Copy out the listing below word for word, starting with the line containing "How do I perform: Click" and continuing through the line containing "point(881,249)", both included. Omit the pictures.

------------------------------------------------------------------------

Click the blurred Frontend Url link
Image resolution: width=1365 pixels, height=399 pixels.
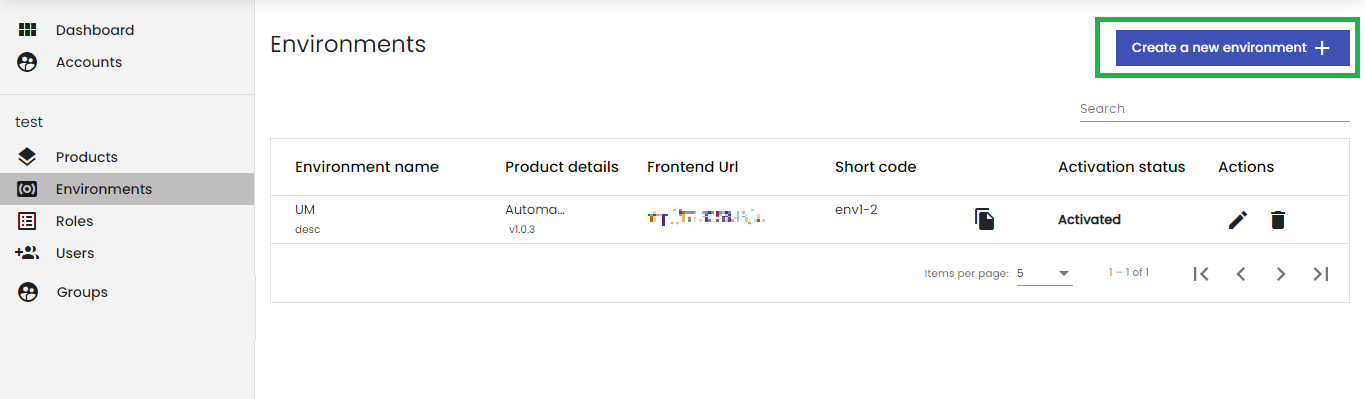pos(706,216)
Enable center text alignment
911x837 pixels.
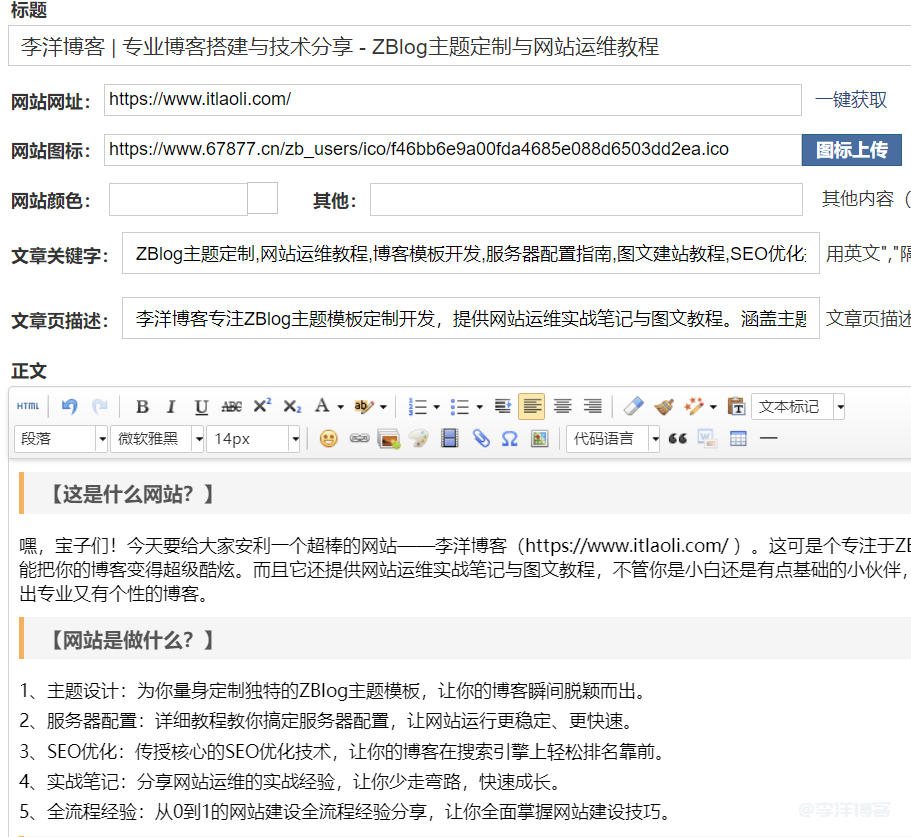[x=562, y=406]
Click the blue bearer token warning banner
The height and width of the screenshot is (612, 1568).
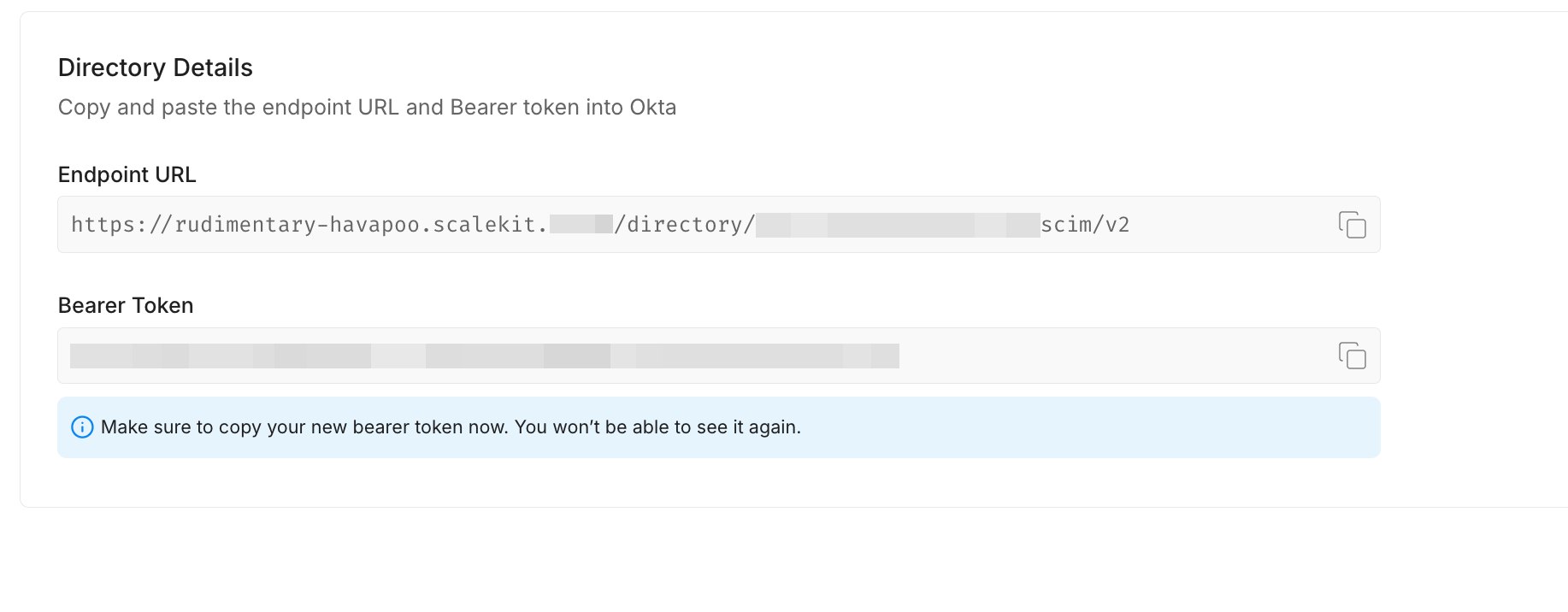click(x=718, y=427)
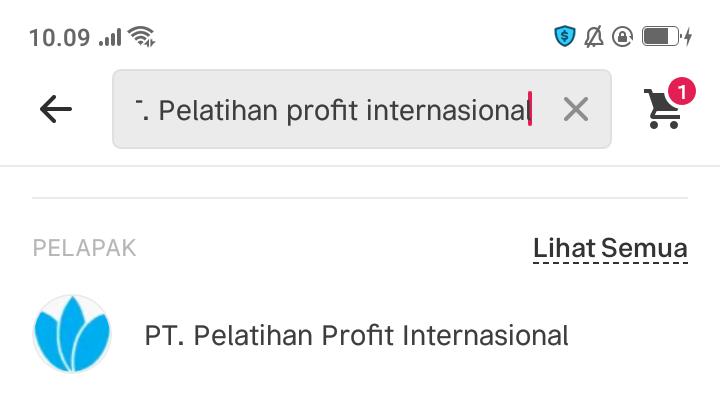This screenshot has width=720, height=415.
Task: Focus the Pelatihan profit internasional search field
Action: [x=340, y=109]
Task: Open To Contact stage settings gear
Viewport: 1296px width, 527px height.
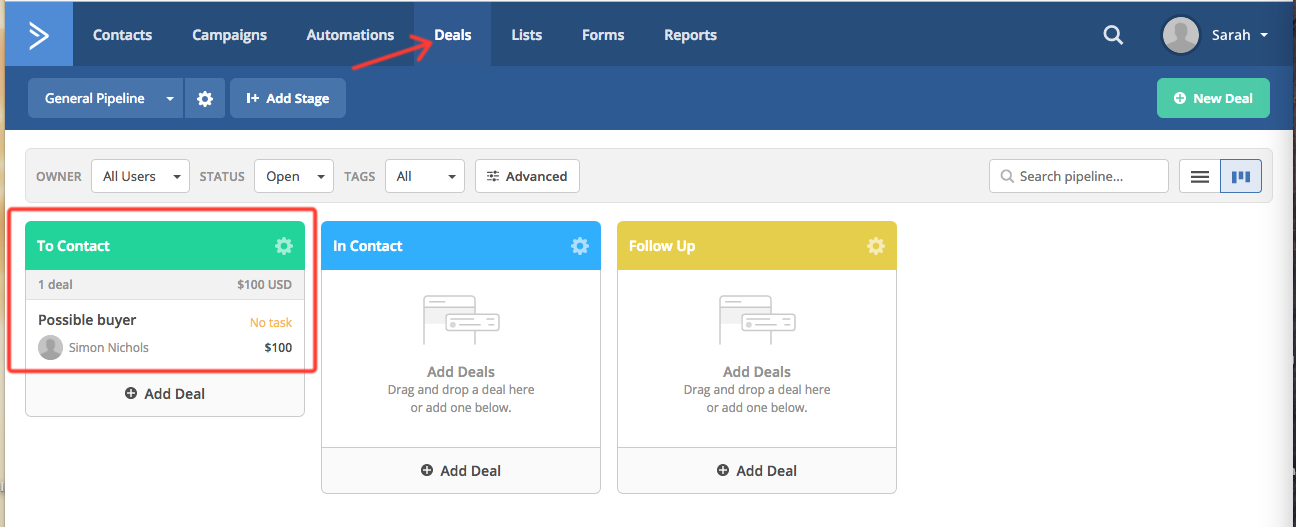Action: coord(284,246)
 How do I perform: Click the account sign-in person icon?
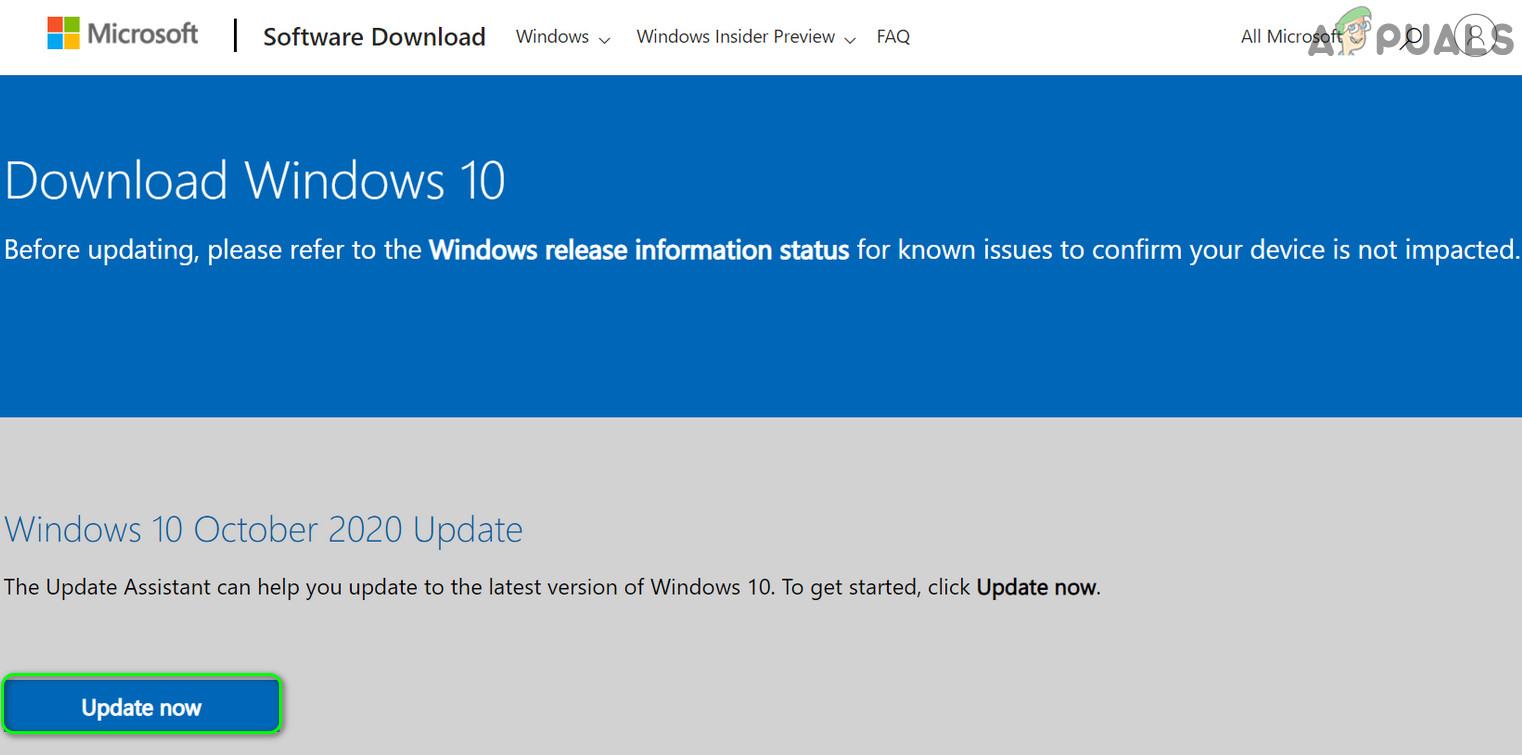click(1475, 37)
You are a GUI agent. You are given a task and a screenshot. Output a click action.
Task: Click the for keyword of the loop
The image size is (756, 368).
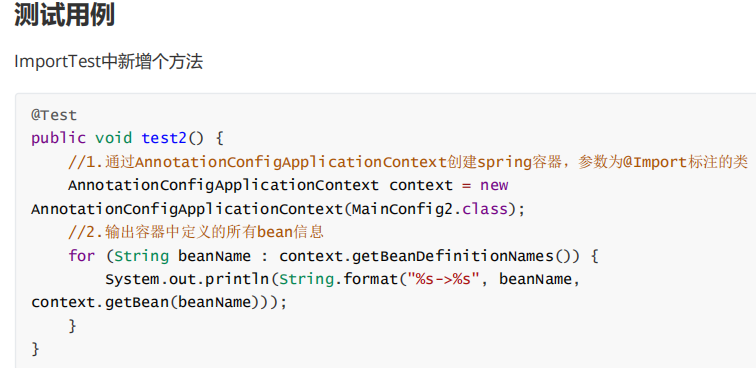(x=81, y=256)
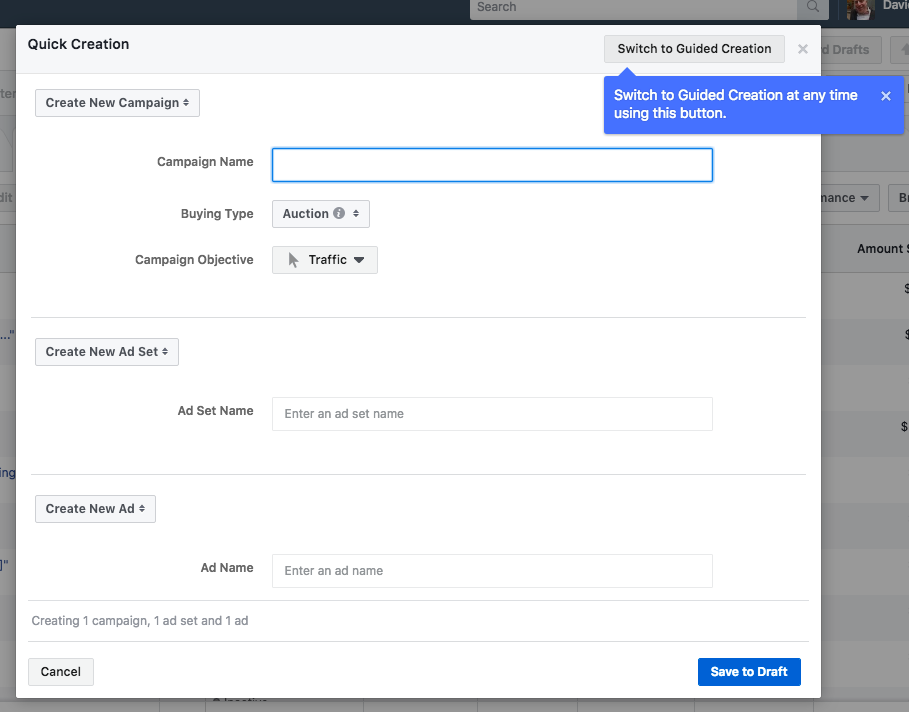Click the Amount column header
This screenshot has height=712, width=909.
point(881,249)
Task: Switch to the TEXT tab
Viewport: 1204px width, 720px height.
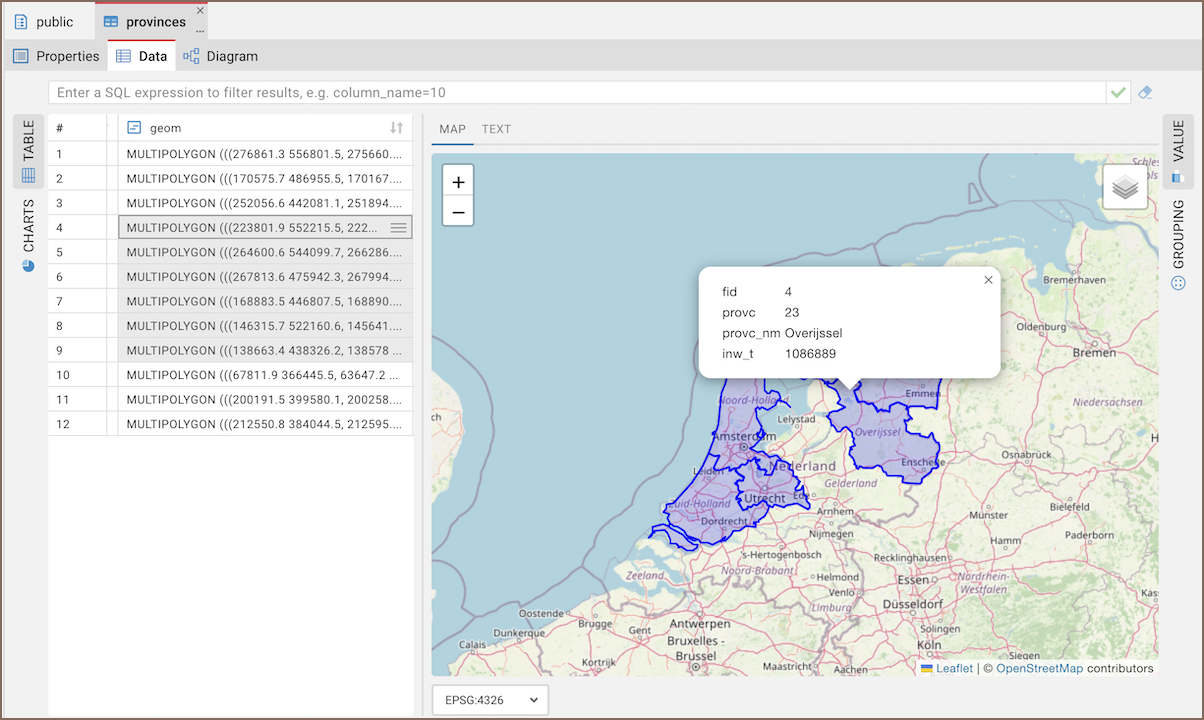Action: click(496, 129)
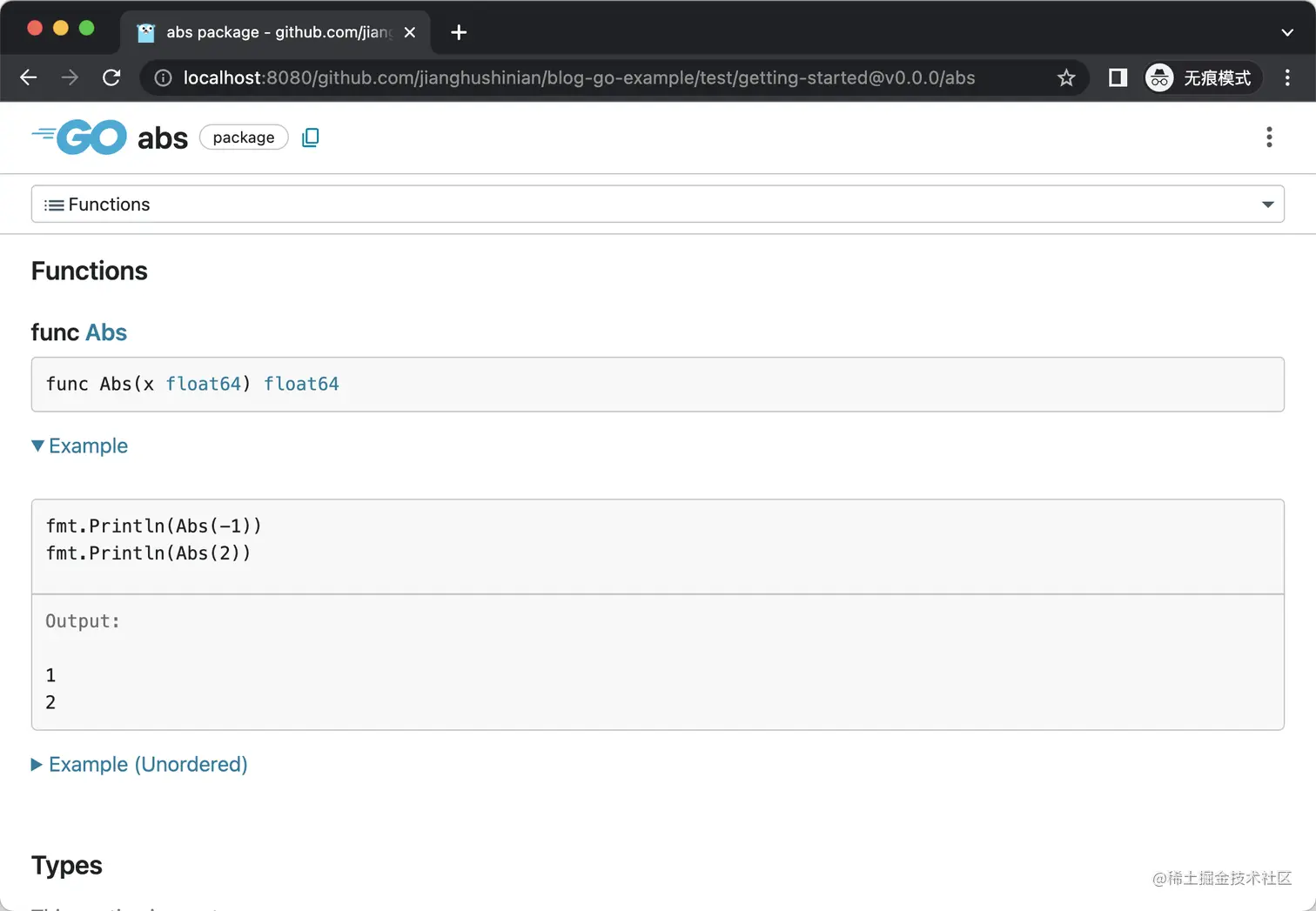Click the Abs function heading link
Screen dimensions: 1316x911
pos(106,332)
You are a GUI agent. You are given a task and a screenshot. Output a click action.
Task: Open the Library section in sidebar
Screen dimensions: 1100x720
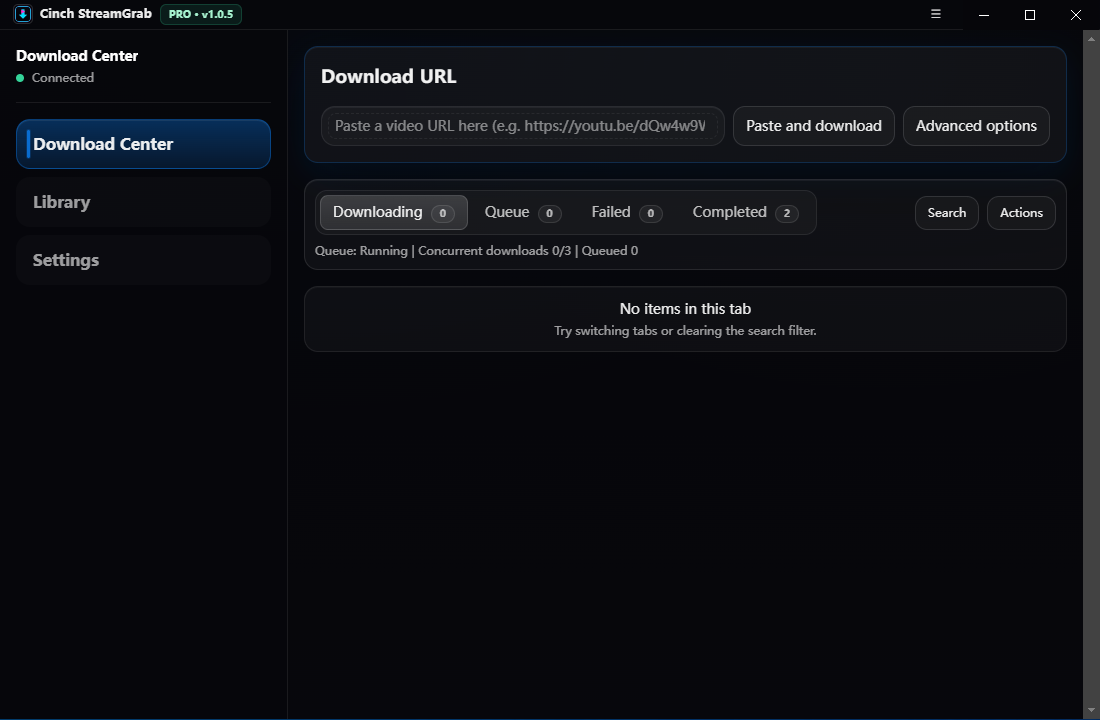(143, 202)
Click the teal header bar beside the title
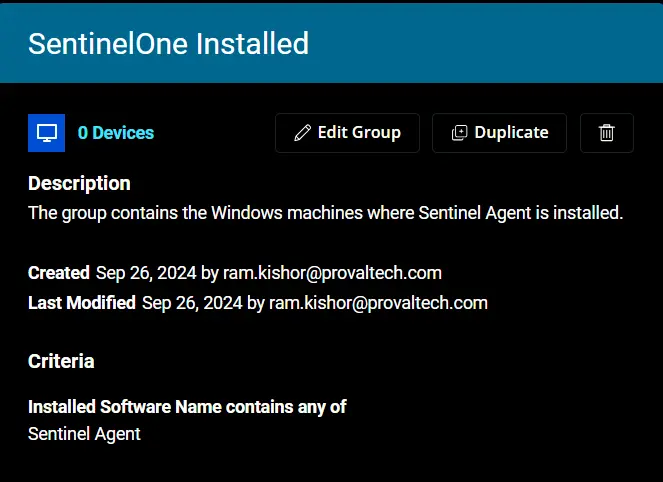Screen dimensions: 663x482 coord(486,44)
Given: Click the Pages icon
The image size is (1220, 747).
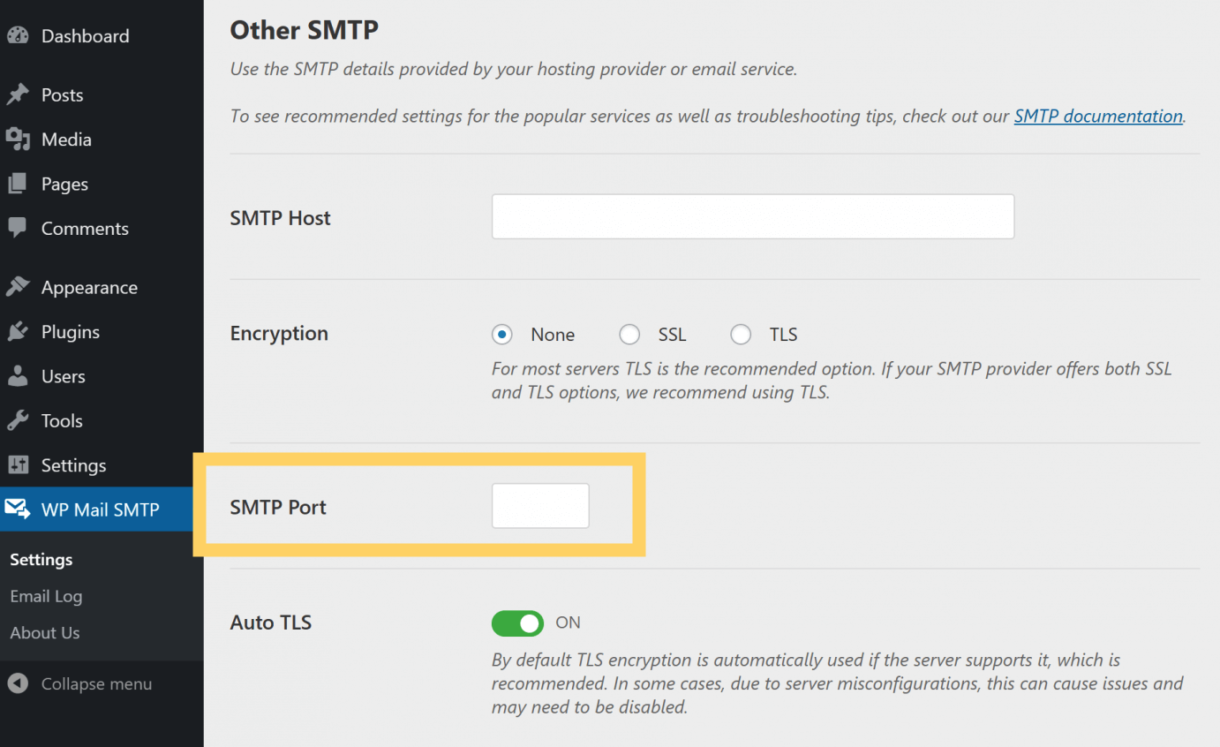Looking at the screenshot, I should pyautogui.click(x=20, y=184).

------------------------------------------------------------------------

(Exercise answer):
 How do I perform: Click the account sign-in person icon?
click(1475, 37)
You are a GUI agent. You are given a task and a screenshot. Output a click action.
Task: Click the for keyword of the loop
The image size is (756, 368).
(x=81, y=256)
Click the Amount column header
This screenshot has height=712, width=909.
point(881,249)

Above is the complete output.